- WHAT IS NEEDED -
Copy each line below in which the string "toolbar" appears.

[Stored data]
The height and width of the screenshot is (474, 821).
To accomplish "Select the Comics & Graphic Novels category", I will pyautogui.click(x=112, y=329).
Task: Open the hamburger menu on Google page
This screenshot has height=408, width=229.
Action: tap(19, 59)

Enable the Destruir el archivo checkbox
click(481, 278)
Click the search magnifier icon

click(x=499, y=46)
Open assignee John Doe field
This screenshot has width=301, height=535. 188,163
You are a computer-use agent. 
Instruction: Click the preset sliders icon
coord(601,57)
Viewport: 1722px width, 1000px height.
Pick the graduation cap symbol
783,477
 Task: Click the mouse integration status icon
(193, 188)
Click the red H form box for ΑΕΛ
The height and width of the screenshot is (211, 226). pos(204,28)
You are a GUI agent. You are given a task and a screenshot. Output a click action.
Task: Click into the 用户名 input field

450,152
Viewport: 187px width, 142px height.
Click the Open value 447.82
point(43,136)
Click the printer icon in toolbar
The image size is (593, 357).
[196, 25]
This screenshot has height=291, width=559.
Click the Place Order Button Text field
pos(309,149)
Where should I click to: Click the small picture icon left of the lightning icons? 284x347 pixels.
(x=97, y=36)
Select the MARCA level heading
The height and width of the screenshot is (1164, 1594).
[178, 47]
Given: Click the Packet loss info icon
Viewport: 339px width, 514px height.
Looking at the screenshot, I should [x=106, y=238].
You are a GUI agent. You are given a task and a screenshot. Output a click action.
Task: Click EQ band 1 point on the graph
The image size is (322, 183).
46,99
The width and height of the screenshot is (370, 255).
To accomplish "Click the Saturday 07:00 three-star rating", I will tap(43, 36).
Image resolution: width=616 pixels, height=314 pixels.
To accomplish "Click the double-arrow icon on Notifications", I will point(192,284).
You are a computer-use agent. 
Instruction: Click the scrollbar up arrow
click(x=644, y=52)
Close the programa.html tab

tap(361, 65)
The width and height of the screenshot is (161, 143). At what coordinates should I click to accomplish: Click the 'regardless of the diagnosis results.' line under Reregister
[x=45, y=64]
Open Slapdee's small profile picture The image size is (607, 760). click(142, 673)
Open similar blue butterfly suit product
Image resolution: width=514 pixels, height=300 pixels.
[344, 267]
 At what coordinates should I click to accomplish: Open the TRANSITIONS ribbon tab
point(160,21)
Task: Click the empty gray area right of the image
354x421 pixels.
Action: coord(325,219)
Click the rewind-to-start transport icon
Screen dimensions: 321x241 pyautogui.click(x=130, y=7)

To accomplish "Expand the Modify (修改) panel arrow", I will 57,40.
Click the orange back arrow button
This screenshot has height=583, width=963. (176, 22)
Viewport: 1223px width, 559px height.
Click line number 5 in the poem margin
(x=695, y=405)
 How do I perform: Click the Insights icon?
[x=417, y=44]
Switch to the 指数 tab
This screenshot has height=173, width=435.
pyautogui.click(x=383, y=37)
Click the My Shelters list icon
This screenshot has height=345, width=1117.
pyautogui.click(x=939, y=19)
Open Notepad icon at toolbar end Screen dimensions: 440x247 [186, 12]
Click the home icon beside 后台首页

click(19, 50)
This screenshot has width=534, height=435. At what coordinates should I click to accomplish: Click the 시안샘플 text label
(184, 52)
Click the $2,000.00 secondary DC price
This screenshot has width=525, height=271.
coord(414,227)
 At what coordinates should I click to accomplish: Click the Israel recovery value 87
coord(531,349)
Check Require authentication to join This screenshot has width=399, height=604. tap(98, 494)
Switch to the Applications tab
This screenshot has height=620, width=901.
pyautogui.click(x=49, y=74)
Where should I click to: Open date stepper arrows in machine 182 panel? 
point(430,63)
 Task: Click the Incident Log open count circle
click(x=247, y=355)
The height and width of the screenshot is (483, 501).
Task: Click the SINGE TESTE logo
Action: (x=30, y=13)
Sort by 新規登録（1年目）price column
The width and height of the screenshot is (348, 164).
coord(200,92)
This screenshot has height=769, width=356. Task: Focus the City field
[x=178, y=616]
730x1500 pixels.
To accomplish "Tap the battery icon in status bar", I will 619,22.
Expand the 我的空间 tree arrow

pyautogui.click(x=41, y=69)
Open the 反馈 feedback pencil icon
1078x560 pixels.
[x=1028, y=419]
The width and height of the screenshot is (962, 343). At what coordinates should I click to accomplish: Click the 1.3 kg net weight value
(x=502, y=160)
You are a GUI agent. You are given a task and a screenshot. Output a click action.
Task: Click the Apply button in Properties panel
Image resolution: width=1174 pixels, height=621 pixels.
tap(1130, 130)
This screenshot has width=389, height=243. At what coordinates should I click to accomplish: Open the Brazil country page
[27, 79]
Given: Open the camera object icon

- ANSWER BOX -
Click the printer icon in toolbar
Open Notepad icon at toolbar end Screen dimensions: 440x247 [186, 12]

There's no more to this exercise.